There has been plenty of off-course stuff.
Since turning professional McIlroy has endured all number of growing pains, a hectic jump from management firm to management firm, multiple lawsuits and a painfully public split with fiancée Caroline Wozniacki earlier this year.
Many of these missteps were self-inflicted, like his high-profile jump to Nike Golf last year, but the extremes of his young career may end up becoming the status quo.
As unrealistic as the comparisons to Tiger Woods may have been, McIlroy’s career seems more comparable to this generation’s other star.
“The way he plays is pretty aggressively. When he gets it going, he gets it going. When it gets going bad, it gets going real bad. It's one or the other,” Woods said on Sunday at Hoylake. “If you look at his results, he's kind of that way. Very similar to what Phil does. He has his hot weeks and he has his weeks where he's off. And that's just the nature of how he plays the game. It's no right way or wrong way. But it's just the nature of how he plays.”

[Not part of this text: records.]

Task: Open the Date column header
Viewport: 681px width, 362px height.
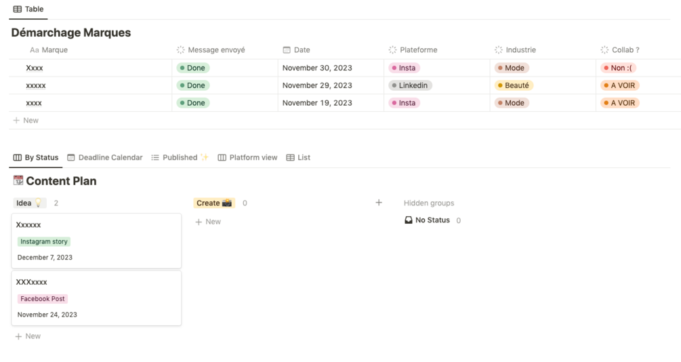Action: 302,49
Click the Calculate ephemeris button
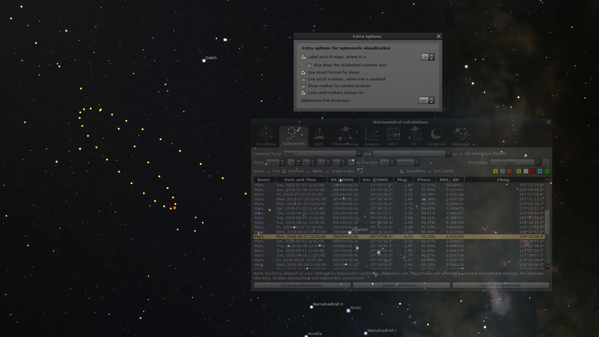 (x=500, y=285)
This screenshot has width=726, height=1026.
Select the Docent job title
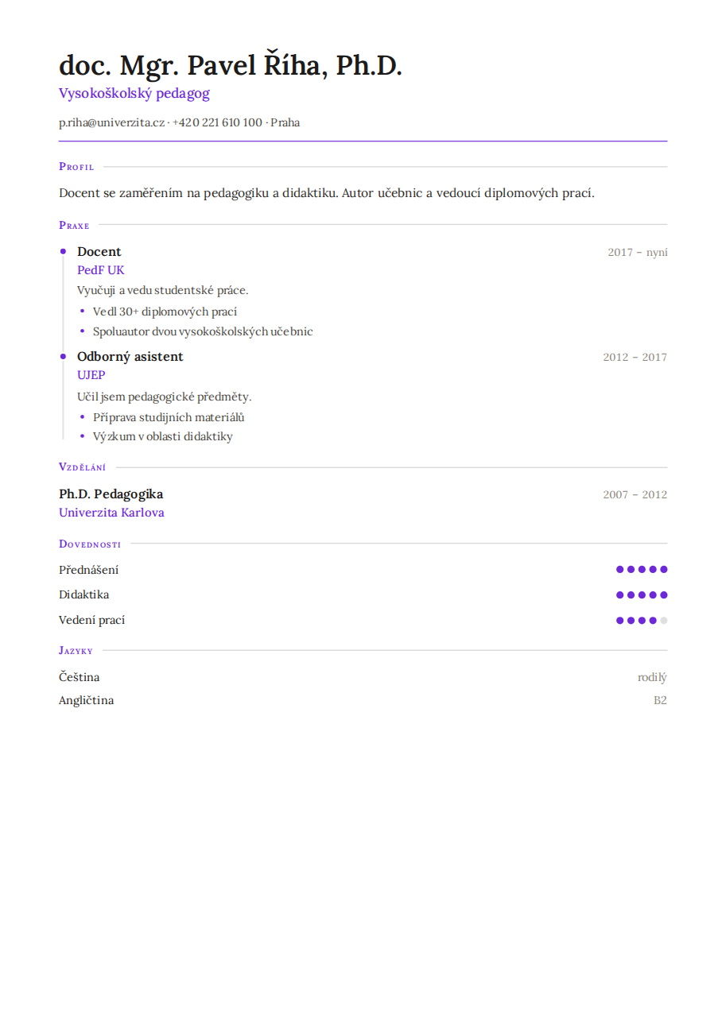coord(99,252)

Throughout all of the highs and lows, however, McIlroy’s most endearing quality has been his inability to delude himself. For a player who demands the best out of his game, when things have gotten sideways he has embraced his shortcomings with an unapologetic zeal.
This lack of any filter is the byproduct of a firm grasp on reality that transcends his 25 years.
After winning the U.S. Open at Congressional he was the first to dismiss any talk of catching Jack Nicklaus – figuring, at the time, the last 17 majors are always the hardest.
Conversely, through the bad times he’s been encouraged by the reality that periodic droughts between major victories every other year or so would eventually add up to an amazingly prolific career and that his game, while not exactly bulletproof, was built for the long haul.
“I never had doubts. All I had to do was look back at some of the great tournaments that I played. The ability was still there. It was just trying to find a way to make it come out again,” McIlroy said on Sunday as he eyed the claret jug. “It's been huge what a difference a year makes.”
What waits over the next 12 months is anyone’s guess, but this much is certain – with McIlroy it is sure to be entertaining.